◆ WHAT IS EXPECTED: Look over the material below and count the lines that include "computer". Give only the total.

◆ EXERCISE DATA:
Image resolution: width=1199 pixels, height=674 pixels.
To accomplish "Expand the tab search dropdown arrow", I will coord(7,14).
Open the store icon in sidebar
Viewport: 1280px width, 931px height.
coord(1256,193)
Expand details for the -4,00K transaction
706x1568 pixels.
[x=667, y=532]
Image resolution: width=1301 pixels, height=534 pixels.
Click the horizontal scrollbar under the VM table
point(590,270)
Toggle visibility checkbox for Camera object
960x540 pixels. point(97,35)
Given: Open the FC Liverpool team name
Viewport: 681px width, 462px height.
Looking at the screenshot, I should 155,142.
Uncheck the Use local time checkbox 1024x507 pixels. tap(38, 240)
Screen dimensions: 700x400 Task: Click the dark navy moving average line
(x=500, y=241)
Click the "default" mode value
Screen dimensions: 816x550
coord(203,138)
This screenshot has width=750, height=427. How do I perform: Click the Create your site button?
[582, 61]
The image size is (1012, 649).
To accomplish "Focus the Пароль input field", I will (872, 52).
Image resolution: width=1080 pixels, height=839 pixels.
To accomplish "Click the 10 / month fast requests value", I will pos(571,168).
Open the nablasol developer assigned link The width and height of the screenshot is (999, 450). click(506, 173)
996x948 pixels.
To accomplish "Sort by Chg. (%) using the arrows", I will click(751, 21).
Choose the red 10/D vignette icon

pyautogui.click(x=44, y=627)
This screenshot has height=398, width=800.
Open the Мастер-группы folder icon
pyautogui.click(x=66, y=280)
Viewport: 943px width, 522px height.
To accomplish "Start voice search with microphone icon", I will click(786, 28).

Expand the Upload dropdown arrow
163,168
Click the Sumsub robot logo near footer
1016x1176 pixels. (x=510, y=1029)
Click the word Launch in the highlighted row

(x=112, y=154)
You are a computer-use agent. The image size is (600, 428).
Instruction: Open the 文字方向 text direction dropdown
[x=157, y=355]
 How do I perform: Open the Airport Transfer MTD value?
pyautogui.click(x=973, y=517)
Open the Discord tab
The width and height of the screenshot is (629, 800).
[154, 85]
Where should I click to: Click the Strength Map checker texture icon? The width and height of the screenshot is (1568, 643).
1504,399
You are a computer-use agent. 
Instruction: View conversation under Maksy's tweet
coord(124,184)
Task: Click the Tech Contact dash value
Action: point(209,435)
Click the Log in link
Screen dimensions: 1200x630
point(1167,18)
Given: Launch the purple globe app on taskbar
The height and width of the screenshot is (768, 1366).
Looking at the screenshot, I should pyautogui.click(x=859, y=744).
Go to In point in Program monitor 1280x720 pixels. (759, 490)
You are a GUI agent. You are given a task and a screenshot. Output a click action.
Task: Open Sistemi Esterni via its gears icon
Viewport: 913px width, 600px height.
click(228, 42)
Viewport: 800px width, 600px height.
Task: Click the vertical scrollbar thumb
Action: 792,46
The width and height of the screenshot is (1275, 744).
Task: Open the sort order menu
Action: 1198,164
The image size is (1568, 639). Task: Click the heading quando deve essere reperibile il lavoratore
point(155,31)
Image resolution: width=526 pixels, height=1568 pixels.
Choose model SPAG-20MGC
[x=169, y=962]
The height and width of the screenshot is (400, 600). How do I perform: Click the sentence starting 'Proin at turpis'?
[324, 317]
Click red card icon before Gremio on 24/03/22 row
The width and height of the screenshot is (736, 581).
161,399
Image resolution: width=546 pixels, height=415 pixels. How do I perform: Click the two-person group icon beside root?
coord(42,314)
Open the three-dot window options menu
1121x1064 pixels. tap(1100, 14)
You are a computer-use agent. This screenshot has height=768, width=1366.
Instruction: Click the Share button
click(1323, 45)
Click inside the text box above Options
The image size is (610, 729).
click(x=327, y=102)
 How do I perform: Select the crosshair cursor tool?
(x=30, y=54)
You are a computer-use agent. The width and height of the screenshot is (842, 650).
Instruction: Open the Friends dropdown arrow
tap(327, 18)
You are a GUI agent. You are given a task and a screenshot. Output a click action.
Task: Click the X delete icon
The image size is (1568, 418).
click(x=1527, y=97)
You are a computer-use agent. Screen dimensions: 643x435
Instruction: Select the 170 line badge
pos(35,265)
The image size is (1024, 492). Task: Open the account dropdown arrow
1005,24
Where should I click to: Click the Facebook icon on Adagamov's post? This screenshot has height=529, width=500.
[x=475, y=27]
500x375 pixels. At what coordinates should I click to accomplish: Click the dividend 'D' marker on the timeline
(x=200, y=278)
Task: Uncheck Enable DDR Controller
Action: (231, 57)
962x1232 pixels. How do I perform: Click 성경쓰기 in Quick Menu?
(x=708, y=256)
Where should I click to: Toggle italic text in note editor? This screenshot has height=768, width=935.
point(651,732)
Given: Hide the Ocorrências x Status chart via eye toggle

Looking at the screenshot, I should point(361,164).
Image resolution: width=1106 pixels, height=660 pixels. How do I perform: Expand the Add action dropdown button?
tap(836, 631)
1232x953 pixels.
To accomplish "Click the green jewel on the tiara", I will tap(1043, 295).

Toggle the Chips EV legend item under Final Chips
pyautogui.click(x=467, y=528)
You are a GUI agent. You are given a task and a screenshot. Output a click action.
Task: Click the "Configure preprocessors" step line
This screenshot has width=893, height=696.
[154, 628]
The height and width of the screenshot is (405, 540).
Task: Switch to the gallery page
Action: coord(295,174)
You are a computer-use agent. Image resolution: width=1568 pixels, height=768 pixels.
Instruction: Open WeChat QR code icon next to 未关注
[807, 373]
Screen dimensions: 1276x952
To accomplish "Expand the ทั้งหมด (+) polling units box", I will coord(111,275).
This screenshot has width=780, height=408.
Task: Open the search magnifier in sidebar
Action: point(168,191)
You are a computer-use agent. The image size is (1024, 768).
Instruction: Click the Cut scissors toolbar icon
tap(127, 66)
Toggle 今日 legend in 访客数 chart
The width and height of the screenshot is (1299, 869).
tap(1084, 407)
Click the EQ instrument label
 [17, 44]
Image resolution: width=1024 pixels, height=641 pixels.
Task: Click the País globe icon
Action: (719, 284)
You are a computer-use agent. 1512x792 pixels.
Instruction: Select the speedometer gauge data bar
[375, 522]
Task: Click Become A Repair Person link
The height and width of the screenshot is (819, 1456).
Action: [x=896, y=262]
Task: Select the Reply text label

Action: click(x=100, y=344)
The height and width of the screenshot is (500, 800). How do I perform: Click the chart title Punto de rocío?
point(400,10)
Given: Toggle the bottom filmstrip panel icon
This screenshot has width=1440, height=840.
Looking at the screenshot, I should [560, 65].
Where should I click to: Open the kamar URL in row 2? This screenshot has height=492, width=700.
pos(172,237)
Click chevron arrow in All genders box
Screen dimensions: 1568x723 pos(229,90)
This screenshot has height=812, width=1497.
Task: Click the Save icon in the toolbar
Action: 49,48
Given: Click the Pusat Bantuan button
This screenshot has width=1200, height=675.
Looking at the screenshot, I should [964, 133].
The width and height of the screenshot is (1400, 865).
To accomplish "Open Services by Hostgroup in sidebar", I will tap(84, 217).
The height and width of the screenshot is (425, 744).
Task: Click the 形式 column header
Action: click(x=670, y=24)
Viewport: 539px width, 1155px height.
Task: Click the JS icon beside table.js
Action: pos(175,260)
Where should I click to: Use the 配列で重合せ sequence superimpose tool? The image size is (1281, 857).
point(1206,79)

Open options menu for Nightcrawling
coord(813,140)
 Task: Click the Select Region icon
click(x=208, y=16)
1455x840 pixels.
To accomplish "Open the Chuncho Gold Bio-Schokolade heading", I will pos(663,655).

◆ RESULT: 8